Kevin e Hannah sono neri, vivono con il papà e la mamma a Lusaka, città di più di un milione di abitanti. Sono benestanti, la mamma è imprenditrice e le capita di viaggiare per lavoro. Ogni volta che ricevono una richiesta di aiuto, Kevin e Hannah si siedono con i genitori che discutono se possono permettersi il volo per quattro persone in quella parte del mondo. Il fatto che il Sig. Tenace sia discretamente abituato a questi discorsi li rende particolarmente reali.
I bambini che contattano Kevin e Hannah sono femmine, maschi, alcuni piccoli altri grandi. Sono già stati in India, Cina, Brasile, Canada, Perù, Italia, Spagna, Namibia. 
L'ultimo viaggio che hanno fatto è stato in Giappone, chiamati da Kumiko, una bambina che si era accorta di un panda rosso in pericolo (ignoro se in Giappone ci siano davvero i panda rossi: ero in pullman in mezzo alla calca, è stato il primo animale che mi è venuto in mente). In mezzo alla storia ho buttato lì che Kumiko era in sedia a rotelle e il Sig. Tenace mi ha subito interrotto: 
"Ah, non me l'avevi detto prima!"
"No, prima non era importante saperlo, adesso che devono salire sulla collina, te l'ho detto perché lei non può. Però lei con il suo tablet dirà loro da lontano se vanno nella direzione giusta"
"Ah, giusto".


Ora, se qualcuno passasse di qui e leggesse di Kevin e Hannah e fosse interessato a farci una bella collezione di libri per bambini, ditemelo. Non voglio scriverle io, né disegnarle. Voglio giusto il copyright. Chissà che ci possa fare qualche soldo extra per pagarci un volo aereo su quattro.




Monday, January 27, 2020

Giochi serali e due fatti solo apparentemente scollegati

Con il sig. Tenace siamo entrati in quella fase in cui da genitori si ignora la maggior parte della giornata del proprio figlio. Come tanti suoi coetanei non racconta molto e uno deve mettere insieme brevi note e particolari lasciati trapelare qua e là per avere un'idea comunque molto vaga di come la propria progenitura abbia trascorso il giorno.
A  questo proposito, ci vennero in grande aiuto - ed è motivo per cui li condivido qui - due giochi di cui ho letto su un famoso blog americano. Entrambi li facciamo a tavola durante la cena.

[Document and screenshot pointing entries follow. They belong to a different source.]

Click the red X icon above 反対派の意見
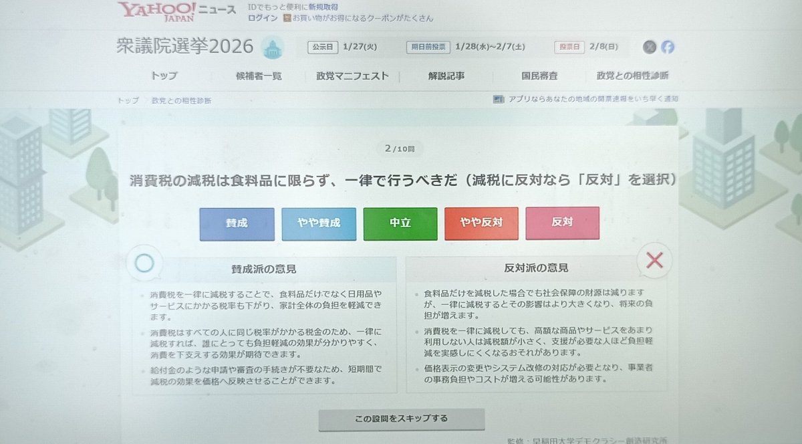 654,261
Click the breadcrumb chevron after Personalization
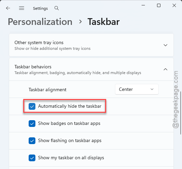 click(80, 22)
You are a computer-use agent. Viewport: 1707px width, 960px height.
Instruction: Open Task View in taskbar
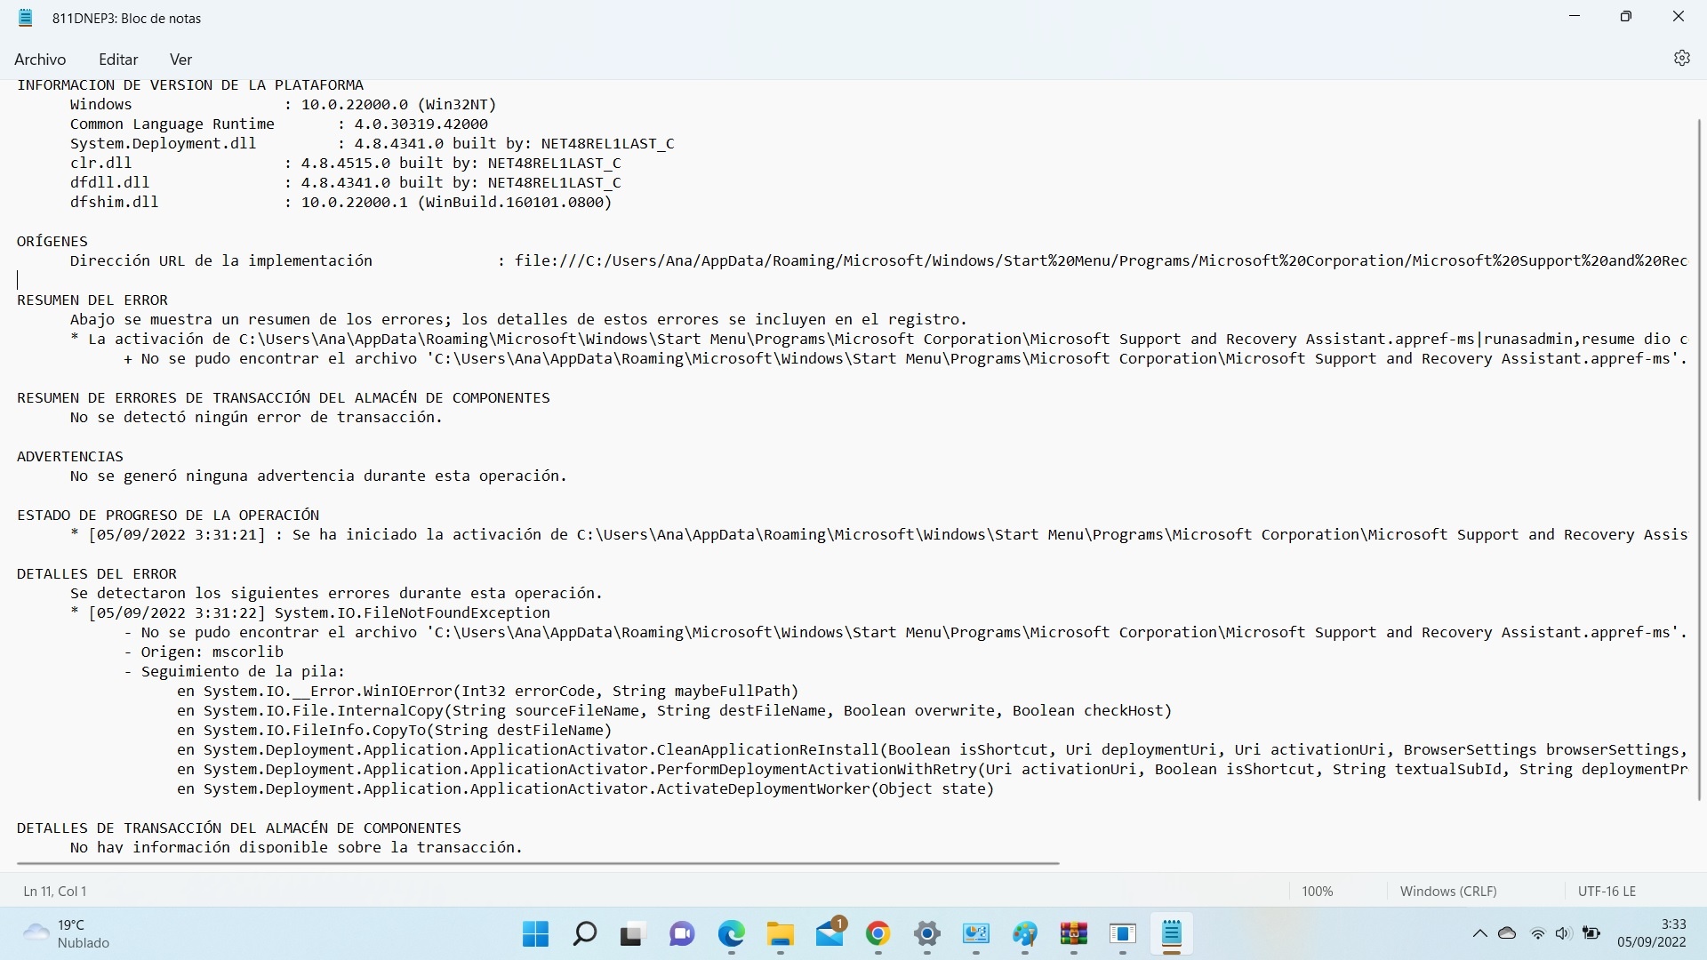click(632, 934)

Il primo si chiama Rosa, Spina o Seme. Ognuno può scegliere due tra le tre cose che danno il nome al gioco, a seconda di quel che gli è successo di particolare durante la giornata. Una Rosa per raccontare qualcosa di bello, una Spina se è successo qualcosa di brutto, un Seme se si attende qualcosa per l'indomani. Noi per facilitare il gioco abbiamo ritagliato dei foglietti con disegnati sopra rose, spine e semi e li teniamo in una scatolina che mettiamo sul tavolo alla fine del pasto. Ognuno ne può pescare due. E poi si inizia a raccontare.

Il secondo gioco si chiama Tre Cose. Ognuno deve raccontare tre cose che gli sono capitate, ma di cui solo due sono vere, mentre la terza è una bugia. Gli altri devono indovinare qual è la bugia (però intanto si scoprono due cose vere capitate, eh che volpi?!). 

Stasera era il mio turno nel gioco delle Tre Cose.
"Allora, io oggi sono andata dal dottore, ho mangiato da sola nel mio studio, e ho pulito la cacca che la SignoRina aveva fatto sul pavimento della camera del Sig. Tenace"
"LA TERZA, mamma, è quella della cacca! Troppo facile!"
"Bravo Sig. Tenace, era proprio quella della cacca! L'ho sparata grossa, vero?"
Lui, ridendo: "Ma certo! Ma sai se l'avesse fatta davvero sul pavimento della mia camera?!?! Avrei SPACCATO tutto! E la SignoRina..  alla SignoRina avrei tirato #@#&!!!"
"Per fortuna era solo una bugia! Ah ah, che risate."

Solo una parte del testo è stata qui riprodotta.